Andropov · October 14, 2024, 6:45pm

When this happened to me in the past it was an issue where the compiler was suddenly unable to vectorize a loop (using SSE) after a minimal and seemingly innocuous change. Profiling didn't show anything unusual because it was spending time in the same function, it was just much slower (from 2-3 seconds up to several minutes).

This sounds like an issue with load balancing. Depending on how the multicore workload is partitioned, you can end up in a situation where the P cores finish their share of the work, but the E cores are way behind on their share. At that point the threads would be promoted from the E cores to the P cores, but it would take some extra time for the P cores to finish the remaining work... That 30-40% extra time you mention would be in the ballpark of what I'd expect, depending on granularity of your work items. Note that if the chunks are big enough this pattern can even be seen trivially by opening Activity Monitor and looking at the occupancy of each core.

It's possible that the similar Python code is balancing the workload in smaller chunks that don't cause this behavior.

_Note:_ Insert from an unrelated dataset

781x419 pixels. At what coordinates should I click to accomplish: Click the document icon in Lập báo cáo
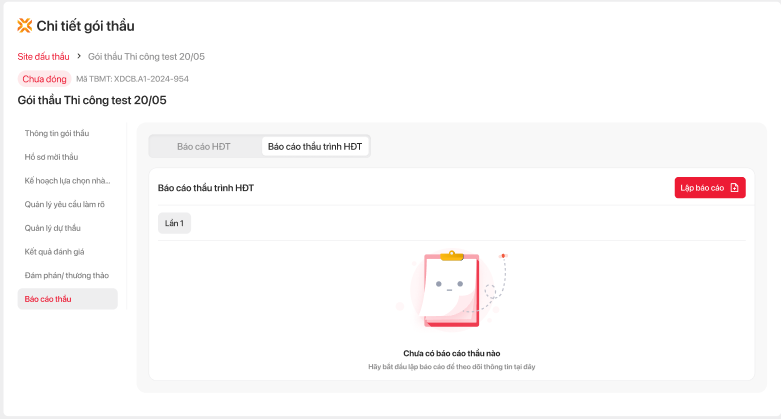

If you're using a library (ie numpy), it's likely that the library is better at balancing the load across multiple cores.

John_McCall · October 14, 2024, 7:01pm

You should be able to easily isolate the impact of the OS change vs. the Xcode change; just take a version of your app that was built on an old Xcode and run it on the new compiler.

My guess is that something changed in either the compiler or the SDK which is causing your code to serialize through a single actor when it didn't before.

wgjcv · October 14, 2024, 8:49pm

I have been able to isolate the problem to the operating system I believe. I took the application to an old 2013 Intel MacBook (Big Sur and Xcode 13.2.1) and compiled for 12 cores. Took the app back to the new Mac and it still ran slow as ever. I then compiled for 4 cores on the old laptop and ran it on the old machine and it runs faster than the M3Max laptop running Sequoia (with 12 or 16 cores). So Kyle Sluder stating that the OS is more likely the culprit looks to be correct. This is the first time I have ever migrated to a new OS at version .0 and I won't make that mistake again.

ksluder · October 14, 2024, 8:58pm

How are you distributing work between the cores? Does your overhead perhaps grow faster than the potential parallelism of your workload?

This reminds me of a bug I encountered years ago, where an app I worked on naïvely threw thousands of work items at parallel dispatch queues under the assumption that libdispatch would “just handle it”. It seemed to work at first, but then some upgrade caused the performance to tank, because the overhead of each work item increased, probably due to a bugfix. The moral of the story was that nothing has yet eliminated the need to batch work into appropriately-sized workitems.

wgjcv · October 14, 2024, 9:21pm

The application in this instance is a Multiple Polynomial Quadratic Sieve factoring algorithm. It lends itself very well to parallel work in the sieving phase. Work is spread very evenly between cores and the work is totally independent. Worked great until the OS upgrade. Still produces correct numbers albeit much more slowly. The application is not the issue. I am confident now that the upgrade to Sequoia is to blame.

ksluder · October 14, 2024, 9:25pm

The point of my anecdote is that something that changed in Sequoia seems to be interacting poorly with how your application has implemented its parallelism. As you noted, a Python implementation does not suffer from the same performance regression, so it’s not like we accidentally broke multithreading or something.

If you are able to share your code privately, please attach it to a feedback report and share the FB number here.

John_McCall · October 15, 2024, 6:08pm

I asked some Dispatch engineers about this, and they're asking that you file a radar. Ideally you'd attach your actual code (it's confidential), but at minimum you could provide the contrasting profiles, either with Instruments or with trace record or ktrace record.

wgjcv · October 15, 2024, 9:11pm

John, how do you file a radar. I am willing to attach code.